* start DATASET EXTRACT *

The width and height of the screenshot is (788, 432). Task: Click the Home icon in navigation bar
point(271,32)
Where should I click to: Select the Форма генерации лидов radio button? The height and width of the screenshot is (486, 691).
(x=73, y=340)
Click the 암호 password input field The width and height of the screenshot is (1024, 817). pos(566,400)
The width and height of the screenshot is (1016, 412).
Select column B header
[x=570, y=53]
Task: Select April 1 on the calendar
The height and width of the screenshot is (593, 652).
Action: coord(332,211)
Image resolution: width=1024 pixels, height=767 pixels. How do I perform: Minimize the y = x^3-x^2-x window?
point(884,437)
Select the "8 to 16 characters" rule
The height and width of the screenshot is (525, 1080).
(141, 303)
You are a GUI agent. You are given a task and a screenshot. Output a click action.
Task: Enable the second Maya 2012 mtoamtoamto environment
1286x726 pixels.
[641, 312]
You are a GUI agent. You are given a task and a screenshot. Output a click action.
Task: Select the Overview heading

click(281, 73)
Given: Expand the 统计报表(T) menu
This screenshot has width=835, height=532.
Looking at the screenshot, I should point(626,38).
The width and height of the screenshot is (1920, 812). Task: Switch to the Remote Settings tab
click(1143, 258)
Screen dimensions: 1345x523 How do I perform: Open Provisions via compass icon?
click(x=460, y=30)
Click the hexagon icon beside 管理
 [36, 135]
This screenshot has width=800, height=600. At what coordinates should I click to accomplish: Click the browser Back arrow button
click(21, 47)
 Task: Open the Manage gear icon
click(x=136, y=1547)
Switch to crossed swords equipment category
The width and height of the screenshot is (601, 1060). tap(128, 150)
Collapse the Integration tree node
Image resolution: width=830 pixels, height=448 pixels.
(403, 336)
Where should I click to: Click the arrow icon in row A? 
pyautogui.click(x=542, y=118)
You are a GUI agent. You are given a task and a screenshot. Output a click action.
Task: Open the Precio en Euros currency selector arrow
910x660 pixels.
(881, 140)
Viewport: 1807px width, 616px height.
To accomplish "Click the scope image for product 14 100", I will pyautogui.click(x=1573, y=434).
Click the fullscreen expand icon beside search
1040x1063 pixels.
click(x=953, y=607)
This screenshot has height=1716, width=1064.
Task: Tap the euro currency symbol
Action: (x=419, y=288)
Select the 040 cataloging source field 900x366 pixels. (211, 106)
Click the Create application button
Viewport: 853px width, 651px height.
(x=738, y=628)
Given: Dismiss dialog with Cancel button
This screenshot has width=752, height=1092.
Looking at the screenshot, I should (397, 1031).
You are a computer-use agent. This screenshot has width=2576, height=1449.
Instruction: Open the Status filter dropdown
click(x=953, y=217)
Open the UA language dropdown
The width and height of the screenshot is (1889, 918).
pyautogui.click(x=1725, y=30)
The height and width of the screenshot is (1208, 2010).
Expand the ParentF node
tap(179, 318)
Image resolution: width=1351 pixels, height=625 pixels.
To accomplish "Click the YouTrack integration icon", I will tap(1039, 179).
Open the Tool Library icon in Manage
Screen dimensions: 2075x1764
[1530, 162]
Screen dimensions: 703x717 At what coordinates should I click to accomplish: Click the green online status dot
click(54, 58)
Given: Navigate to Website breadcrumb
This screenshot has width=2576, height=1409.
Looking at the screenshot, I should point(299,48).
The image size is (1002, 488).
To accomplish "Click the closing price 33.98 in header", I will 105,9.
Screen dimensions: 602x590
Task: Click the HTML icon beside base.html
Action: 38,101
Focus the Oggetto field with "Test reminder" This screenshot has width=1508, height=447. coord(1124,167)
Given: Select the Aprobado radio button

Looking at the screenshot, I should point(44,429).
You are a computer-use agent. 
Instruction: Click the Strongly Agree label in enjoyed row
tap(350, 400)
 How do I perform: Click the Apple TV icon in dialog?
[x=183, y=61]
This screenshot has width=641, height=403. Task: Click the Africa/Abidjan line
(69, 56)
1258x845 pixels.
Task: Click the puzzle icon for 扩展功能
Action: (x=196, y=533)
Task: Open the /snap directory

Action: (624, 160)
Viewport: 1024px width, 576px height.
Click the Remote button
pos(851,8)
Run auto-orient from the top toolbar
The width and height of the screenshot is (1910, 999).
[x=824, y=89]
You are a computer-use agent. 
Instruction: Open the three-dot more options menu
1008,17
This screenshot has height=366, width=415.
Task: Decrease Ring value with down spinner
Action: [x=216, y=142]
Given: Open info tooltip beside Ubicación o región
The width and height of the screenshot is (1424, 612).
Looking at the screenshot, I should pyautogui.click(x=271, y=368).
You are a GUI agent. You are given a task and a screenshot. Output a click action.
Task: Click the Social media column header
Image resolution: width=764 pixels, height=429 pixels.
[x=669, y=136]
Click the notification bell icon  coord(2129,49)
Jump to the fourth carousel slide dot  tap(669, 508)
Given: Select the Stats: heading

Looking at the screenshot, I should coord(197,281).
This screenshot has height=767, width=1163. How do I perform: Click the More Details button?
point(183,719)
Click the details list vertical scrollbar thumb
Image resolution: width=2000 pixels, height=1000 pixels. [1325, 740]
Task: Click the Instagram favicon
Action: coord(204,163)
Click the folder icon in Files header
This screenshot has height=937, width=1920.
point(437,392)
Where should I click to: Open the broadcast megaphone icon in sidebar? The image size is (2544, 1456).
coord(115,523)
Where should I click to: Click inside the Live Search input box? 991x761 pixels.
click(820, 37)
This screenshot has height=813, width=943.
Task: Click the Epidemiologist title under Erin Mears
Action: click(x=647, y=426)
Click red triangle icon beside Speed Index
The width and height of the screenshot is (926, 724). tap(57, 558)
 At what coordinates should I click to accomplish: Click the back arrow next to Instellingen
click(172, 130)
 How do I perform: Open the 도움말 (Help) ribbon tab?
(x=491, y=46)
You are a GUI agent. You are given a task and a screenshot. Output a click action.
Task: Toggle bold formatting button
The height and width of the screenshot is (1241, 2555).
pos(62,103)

* end DATASET EXTRACT *

*GIVEN INSTRUCTION*.
Could you put the lines into a two-column Markdown table headed Row and Line, one row per line with its row number, leaving out blank lines, starting at the line containing "The image size is (1002, 488)." and running through the line containing "Action: (624, 160)", both included?

*SOLUTION*.
| Row | Line |
|---|---|
| 1 | The image size is (1002, 488). |
| 2 | To accomplish "Click the closing price 33.98 in header", I will 105,9. |
| 3 | Screen dimensions: 602x590 |
| 4 | Task: Click the HTML icon beside base.html |
| 5 | Action: 38,101 |
| 6 | Focus the Oggetto field with "Test reminder" This screenshot has width=1508, height=447. coord(1124,167) |
| 7 | Given: Select the Aprobado radio button |
| 8 | Looking at the screenshot, I should point(44,429). |
| 9 | You are a computer-use agent.  |
| 10 | Instruction: Click the Strongly Agree label in enjoyed row |
| 11 | tap(350, 400) |
| 12 |  How do I perform: Click the Apple TV icon in dialog? |
| 13 | [x=183, y=61] |
| 14 | This screenshot has width=641, height=403. Task: Click the Africa/Abidjan line |
| 15 | (69, 56) |
| 16 | 1258x845 pixels. |
| 17 | Task: Click the puzzle icon for 扩展功能 |
| 18 | Action: (x=196, y=533) |
| 19 | Task: Open the /snap directory |
| 20 | Action: (624, 160) |